*OBJECTIVE*
Please copy the material verbatim from the line containing "You are a computer-use agent." through the line containing "This screenshot has width=2267, height=1133.", inclusive. Leave the pictures out of your copy.

*SUPPLIED DATA*
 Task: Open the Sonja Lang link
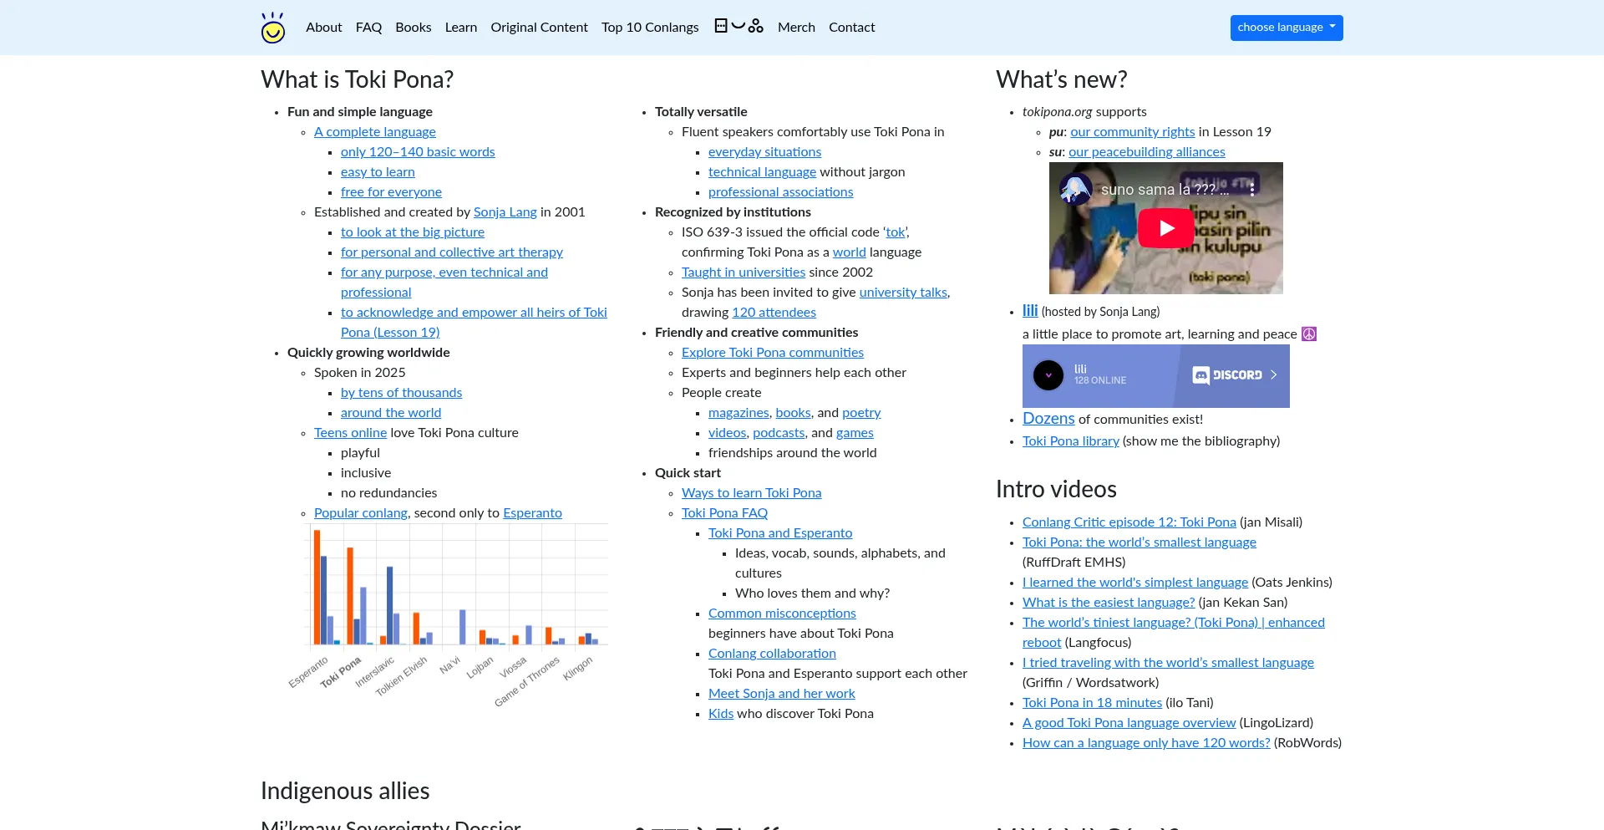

...

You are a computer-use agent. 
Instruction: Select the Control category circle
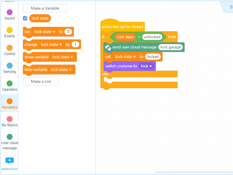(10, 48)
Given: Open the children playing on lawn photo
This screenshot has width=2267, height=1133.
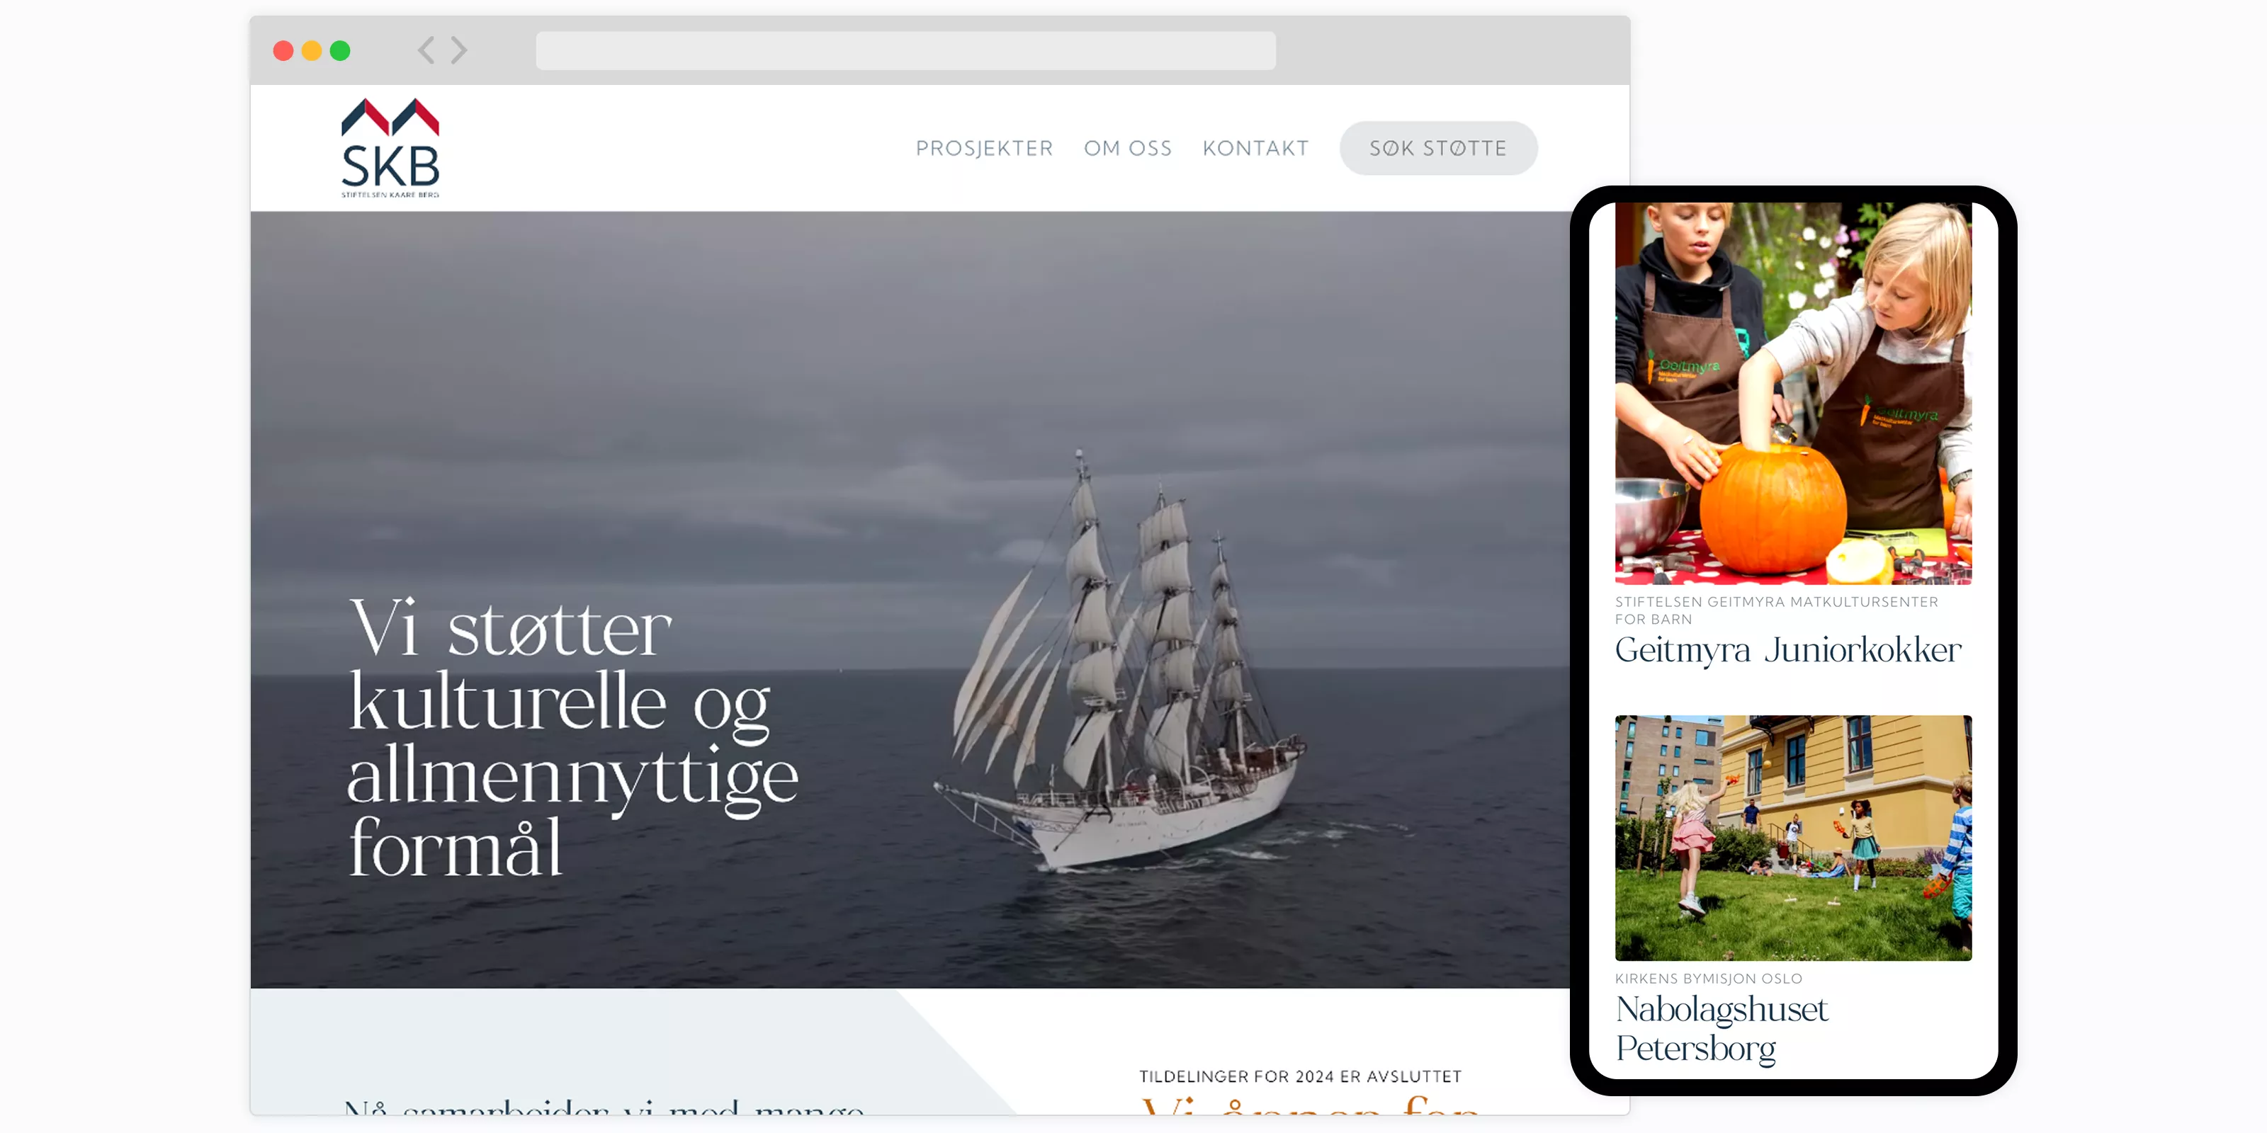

---

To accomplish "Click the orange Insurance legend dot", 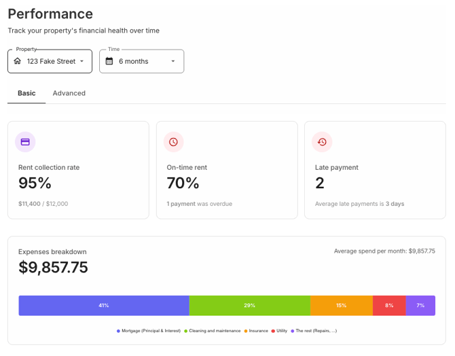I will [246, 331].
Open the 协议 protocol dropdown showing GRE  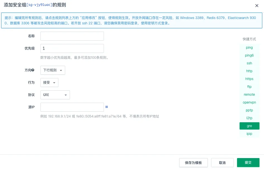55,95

*THE ANSWER*
You are a computer-use agent. 
Instruction: Select the Control category circle
(10, 48)
Given: Open the children playing on lawn photo
This screenshot has width=2267, height=1133.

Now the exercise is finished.